Towards Media Studies 2.0?

An excellent account of media studies, and an argument for media studies 2.o. can be read here.

[...]MEDIA STUDIES 2.0Responding to his critics in his 1968 Playboy interview, McLuhan acerbically commented, ‘for all their lamentations, the revolution has already taken place’. Whether his critics ever later grasped that is a moot point but everyone in media studies today faces an equivalent challenge: something is happening and the only important question is do you know what it is?I began to notice it when I thought about my son’s media world compared to my own at his age.
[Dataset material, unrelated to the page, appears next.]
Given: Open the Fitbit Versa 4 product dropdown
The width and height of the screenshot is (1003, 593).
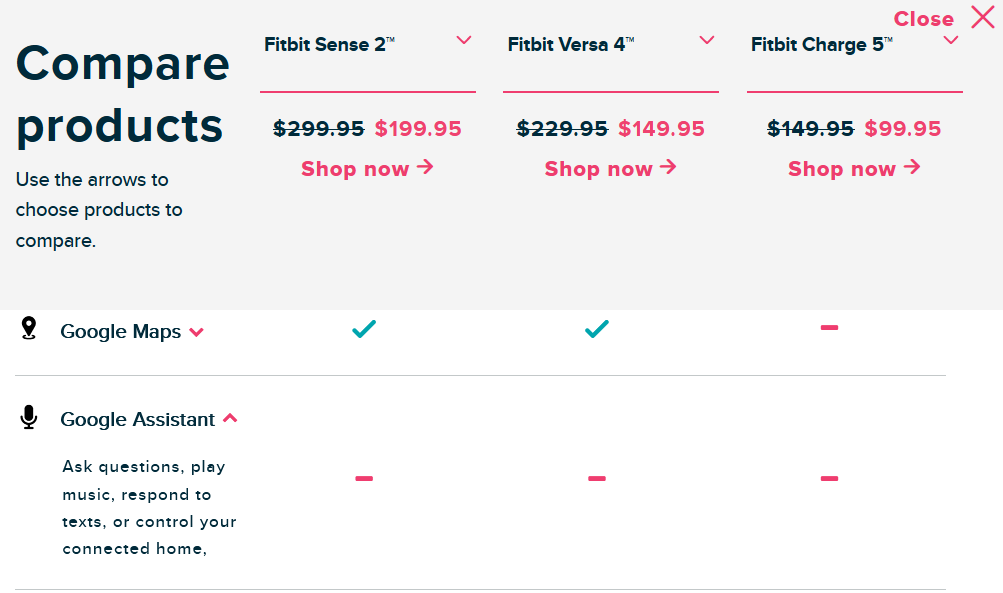Looking at the screenshot, I should coord(707,40).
The only difference between the world I grew up in and my parents was that I had two more TV channels and my better-off friends had colour TV. Within the decade the same friends would have a VCR too, though we had to wait till the late 1980s until prices fell for it to be anything other than a luxury. This was a world of separate and more limited forms: the telephone (that you didn’t own) was screwed to the wall and couldn’t take photographs; you couldn’t get the radio on your television; films didn’t have special features, games or Easter eggs and no-one tried to hack into your television to steal your money or identity. Between my childhood media world and my son’s there is a chasm[...]

2 comments:

Anonymous said...

The rapid changes of media and the resulting effect on society is worth studying. It's amazing how quickly new technology is being adopted, and it appears that the rate of changes and developments is increasing exponentially.

Mark202 said...

Thanks for the comment. yeah the transformation in technology is an important aspect, which a lot of subjects are slowly coming around to. In terms of media technology, I would argue we have emerged into a second media age. Something Mark Poster argued in 1995! This means the broadcast model of understanding media is too simplistic and 'untrue' for understanding todays world.
I do not argue for a position of technological determinism, but do acknowledge transformations in technology is an important aspect.